Definition and Summary of the Underground Railroad
Summary and definition: The Underground Railway was in operation between 1831 and 1865 when slavery was finally abolished. Up to this point the United States were divided between free states and slave states. For additional facts and information refer to the article on the Underground Railroad.
Underground Railroad Map and Routes: Balance between Free States and Slave States
Slavery had been excluded from the Northwest by the Northwest Ordinance of 1787. The Fugitive Slave Act imposed harsh penalties on runaway slaves and the people who helped them.
After 1812 up to the American Civil war (1861-1865), maintaining the balance of free and slave states was considered of paramount importance by the federal legislature if the Union were to be preserved.
The Missouri Compromise maintained the balance by admitting Missouri as a slave state and Maine as a non-slave state at the same time, retaining the balance between slave and free states.
New states entering the Union were often admitted in pairs. The Arkansas Territory was opened to slave states by the Missouri Compromise, the unorganized territory in the west was closed to slavery by the Missouri Compromise.
The Second Great Awakening resulted in the Abolitionist Movement which became active following Nat Turner's Rebellion and the establishment of the Underground Railroad. Also refer to Underground Railroad Symbols and Secret Codes.
The free states that were Illinois, Indiana, Ohio, Pennsylvania, New York, New Jersey, Connecticut, Rhode Island, Massachusetts, Vermont and Maine.
The slave states that consisted of Alabama, Arkansas, Delaware, Florida, Georgia, Kentucky, Louisiana, Maryland, Mississippi, Missouri, North Carolina, South Carolina, Tennessee, Texas, and Virginia.
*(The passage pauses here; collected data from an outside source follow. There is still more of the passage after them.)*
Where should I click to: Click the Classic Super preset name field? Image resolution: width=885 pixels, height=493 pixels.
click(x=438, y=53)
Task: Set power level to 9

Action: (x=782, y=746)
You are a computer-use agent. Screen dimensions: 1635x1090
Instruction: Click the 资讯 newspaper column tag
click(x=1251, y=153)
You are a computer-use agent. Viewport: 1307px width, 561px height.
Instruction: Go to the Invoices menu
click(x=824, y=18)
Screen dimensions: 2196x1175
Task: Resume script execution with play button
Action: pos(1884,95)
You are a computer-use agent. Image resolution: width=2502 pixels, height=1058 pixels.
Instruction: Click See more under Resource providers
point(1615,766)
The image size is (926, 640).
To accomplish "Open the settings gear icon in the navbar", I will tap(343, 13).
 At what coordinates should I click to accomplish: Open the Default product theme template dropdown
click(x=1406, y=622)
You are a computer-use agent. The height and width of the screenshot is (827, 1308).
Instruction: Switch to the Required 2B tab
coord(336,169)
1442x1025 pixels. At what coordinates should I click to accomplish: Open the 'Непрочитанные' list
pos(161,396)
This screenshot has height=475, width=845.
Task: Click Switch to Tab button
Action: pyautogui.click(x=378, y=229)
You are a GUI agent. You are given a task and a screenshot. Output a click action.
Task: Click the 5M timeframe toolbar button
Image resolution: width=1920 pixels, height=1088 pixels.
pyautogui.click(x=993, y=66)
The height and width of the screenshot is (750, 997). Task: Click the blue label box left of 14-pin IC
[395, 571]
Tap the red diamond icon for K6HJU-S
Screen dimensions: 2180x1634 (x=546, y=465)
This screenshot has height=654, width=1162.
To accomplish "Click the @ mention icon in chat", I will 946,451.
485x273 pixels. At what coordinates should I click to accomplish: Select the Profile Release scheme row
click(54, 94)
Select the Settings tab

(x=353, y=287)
Underground Railroad Routes: The Escape from Slavery
The detailed Underground Railroad Maps provided indications of the many escape routes taken by fugitive slaves. There were escape routes over land and escape routes traveling by water. The decision to run from slavery was extremely dangerous. The slaves were undertaking long and arduous routes and it was necessary to use hiding places along the way. The hiding places were not only "safe houses but the natural environment also offered protection. Uninhabitable areas such as swamps, bayous and waterways provided much needed protection throughout their journey and these areas are indicated on the detailed Underground Railroad Map and Routes.